Every line of the records below that holds the word "navigation" belongs in the answer.

★ ★ ★ ★

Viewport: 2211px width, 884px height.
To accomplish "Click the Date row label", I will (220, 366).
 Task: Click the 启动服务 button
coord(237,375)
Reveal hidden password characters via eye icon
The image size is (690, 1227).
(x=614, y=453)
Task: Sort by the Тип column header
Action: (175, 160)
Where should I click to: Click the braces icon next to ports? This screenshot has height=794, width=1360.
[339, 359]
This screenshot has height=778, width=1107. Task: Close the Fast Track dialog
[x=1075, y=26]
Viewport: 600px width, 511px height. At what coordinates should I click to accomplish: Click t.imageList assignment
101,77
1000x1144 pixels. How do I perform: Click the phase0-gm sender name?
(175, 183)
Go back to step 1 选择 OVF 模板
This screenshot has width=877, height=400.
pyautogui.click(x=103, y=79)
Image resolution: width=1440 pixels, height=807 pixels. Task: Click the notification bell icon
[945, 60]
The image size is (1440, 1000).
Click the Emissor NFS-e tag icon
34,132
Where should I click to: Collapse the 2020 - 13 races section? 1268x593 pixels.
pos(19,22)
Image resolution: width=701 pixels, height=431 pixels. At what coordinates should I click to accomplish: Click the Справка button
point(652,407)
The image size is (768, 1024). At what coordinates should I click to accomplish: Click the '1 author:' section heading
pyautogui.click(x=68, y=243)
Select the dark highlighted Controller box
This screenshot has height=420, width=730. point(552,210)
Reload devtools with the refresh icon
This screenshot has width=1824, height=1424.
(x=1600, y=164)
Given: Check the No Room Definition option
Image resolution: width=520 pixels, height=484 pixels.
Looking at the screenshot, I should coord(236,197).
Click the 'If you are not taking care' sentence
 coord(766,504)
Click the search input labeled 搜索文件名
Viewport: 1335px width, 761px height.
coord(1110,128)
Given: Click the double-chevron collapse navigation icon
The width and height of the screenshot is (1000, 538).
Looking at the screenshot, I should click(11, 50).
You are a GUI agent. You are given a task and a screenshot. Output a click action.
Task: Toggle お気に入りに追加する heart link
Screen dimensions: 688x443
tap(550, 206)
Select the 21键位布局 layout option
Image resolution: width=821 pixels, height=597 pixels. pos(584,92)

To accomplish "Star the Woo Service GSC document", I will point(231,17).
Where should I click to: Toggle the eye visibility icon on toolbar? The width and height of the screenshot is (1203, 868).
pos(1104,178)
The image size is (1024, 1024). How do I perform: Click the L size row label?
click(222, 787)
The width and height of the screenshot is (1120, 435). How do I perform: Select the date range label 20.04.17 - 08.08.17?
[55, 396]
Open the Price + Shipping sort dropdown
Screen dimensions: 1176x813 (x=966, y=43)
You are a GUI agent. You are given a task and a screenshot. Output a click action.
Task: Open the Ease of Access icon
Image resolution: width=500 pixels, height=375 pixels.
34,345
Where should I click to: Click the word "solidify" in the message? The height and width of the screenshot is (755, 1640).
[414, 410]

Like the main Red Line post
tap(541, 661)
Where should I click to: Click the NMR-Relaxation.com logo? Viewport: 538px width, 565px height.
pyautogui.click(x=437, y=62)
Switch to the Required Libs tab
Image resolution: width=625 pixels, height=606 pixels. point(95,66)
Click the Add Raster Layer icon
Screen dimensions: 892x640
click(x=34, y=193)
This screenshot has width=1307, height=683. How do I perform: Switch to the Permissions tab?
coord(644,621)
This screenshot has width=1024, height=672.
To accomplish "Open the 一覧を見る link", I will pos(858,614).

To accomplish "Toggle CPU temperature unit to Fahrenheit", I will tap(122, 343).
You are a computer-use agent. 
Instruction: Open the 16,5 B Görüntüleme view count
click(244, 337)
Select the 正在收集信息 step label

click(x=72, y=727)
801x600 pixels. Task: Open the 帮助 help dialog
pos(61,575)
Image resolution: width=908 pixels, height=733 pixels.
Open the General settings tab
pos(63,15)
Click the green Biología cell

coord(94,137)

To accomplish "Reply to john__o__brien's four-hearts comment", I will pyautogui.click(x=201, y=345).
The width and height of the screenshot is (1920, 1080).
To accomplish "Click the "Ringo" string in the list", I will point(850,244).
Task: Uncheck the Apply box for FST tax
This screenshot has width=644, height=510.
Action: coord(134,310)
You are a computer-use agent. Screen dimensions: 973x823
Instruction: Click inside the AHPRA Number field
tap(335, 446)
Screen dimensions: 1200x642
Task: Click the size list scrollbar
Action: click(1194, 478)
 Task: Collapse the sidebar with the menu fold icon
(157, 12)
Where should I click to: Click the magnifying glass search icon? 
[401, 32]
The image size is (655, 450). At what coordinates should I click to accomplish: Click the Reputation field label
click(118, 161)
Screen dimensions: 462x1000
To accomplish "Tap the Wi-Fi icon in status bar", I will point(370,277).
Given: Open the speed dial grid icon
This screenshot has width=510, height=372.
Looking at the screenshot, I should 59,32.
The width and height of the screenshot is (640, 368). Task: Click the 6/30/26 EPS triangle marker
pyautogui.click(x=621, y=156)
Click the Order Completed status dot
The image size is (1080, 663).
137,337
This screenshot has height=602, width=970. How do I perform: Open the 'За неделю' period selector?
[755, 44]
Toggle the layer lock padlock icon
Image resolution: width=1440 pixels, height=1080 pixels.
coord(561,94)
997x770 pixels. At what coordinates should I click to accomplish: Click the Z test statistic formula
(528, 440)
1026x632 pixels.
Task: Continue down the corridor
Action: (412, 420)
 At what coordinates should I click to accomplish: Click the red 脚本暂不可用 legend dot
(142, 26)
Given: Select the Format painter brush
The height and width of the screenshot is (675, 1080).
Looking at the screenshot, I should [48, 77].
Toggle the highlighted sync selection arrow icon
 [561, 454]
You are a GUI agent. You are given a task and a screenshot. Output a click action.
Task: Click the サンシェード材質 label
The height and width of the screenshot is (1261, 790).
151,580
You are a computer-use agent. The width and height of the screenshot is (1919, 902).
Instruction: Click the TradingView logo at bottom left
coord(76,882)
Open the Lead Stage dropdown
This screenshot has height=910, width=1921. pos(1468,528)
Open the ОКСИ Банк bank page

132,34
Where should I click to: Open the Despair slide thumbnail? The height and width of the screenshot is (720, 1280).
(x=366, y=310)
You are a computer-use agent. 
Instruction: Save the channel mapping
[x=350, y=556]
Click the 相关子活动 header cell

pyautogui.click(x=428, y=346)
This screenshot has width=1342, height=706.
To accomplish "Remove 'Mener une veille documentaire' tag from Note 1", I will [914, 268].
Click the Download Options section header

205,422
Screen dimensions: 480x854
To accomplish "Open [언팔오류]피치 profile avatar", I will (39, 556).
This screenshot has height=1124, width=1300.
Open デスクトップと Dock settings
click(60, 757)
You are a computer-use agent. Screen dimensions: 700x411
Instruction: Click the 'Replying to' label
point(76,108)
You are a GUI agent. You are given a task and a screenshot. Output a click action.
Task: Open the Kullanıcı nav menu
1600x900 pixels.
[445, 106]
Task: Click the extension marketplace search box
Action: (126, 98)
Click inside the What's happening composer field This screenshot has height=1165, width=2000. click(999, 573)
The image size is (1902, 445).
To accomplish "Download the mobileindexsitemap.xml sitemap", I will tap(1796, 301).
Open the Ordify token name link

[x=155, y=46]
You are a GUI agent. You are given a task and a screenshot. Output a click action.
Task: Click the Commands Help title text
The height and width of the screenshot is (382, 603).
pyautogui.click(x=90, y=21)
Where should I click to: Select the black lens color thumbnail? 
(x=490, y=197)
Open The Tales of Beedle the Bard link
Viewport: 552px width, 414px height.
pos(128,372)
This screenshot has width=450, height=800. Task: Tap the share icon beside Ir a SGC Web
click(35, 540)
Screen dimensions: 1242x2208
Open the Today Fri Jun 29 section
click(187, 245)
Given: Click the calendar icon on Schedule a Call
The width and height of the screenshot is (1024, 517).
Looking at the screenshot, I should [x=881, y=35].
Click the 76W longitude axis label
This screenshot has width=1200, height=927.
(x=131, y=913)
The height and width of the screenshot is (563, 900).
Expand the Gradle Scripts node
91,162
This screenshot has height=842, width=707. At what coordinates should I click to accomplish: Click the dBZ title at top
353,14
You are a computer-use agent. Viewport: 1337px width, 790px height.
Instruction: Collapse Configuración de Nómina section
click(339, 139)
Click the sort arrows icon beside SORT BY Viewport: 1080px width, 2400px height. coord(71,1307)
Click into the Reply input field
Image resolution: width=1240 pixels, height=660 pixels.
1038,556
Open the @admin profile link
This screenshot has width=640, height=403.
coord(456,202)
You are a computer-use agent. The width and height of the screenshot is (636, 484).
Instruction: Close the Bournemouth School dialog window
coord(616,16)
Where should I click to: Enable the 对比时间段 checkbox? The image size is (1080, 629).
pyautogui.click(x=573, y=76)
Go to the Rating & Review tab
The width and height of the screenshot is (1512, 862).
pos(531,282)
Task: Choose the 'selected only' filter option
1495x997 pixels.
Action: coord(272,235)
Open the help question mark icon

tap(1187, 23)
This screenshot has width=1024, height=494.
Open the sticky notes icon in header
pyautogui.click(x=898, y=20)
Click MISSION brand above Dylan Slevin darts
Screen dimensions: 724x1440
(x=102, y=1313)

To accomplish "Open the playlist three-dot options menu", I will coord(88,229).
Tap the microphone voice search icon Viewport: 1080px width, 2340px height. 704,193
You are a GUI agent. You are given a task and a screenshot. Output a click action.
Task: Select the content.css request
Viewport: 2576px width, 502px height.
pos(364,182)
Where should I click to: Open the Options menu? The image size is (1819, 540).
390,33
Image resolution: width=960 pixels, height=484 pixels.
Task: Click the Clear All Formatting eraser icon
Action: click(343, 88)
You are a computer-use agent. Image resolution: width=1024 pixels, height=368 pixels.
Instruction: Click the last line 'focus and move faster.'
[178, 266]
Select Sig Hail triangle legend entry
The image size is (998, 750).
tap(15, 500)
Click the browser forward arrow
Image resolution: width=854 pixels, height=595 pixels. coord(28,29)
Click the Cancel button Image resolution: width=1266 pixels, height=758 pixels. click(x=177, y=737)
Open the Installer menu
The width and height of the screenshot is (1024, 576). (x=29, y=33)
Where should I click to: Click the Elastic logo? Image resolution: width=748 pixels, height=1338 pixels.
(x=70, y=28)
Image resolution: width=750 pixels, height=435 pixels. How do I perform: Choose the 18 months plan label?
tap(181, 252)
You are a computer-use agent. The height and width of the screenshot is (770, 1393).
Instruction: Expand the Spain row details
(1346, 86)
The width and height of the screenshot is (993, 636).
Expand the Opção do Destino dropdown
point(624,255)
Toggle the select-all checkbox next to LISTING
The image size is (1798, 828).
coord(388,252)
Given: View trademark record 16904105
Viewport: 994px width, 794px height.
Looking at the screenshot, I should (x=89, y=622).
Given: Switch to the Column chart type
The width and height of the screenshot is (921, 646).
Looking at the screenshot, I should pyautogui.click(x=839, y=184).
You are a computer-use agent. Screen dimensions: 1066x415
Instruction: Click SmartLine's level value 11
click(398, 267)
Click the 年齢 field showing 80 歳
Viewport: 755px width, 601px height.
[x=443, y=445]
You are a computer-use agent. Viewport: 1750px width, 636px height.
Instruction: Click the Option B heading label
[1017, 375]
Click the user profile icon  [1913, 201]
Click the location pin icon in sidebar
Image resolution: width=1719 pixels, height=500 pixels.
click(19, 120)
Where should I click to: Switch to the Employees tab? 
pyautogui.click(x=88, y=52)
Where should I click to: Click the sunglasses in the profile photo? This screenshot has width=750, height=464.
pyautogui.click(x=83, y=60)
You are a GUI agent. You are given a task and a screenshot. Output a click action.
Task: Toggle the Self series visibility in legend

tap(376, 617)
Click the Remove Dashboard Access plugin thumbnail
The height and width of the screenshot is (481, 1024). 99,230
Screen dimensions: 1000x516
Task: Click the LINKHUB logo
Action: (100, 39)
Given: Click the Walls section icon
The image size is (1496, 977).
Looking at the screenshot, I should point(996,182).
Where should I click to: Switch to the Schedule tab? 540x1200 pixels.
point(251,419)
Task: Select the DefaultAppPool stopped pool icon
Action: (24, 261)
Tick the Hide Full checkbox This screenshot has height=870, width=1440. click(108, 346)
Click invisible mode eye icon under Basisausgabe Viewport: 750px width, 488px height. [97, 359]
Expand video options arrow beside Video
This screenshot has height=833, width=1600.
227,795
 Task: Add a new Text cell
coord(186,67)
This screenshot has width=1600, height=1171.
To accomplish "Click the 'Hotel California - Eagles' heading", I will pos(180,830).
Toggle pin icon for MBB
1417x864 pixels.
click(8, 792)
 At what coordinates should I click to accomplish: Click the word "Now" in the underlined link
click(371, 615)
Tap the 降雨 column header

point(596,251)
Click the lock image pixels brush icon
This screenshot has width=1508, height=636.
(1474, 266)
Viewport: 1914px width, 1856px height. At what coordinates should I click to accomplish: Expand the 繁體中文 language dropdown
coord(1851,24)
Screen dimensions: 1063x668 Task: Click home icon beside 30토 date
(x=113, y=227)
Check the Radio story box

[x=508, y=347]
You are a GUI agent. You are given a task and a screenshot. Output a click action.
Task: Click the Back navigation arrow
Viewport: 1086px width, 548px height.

★ ★ ★ ★

▸ RESPONSE TO THIS TASK
Given: Click the double-chevron collapse navigation icon
Task: Click the Back navigation arrow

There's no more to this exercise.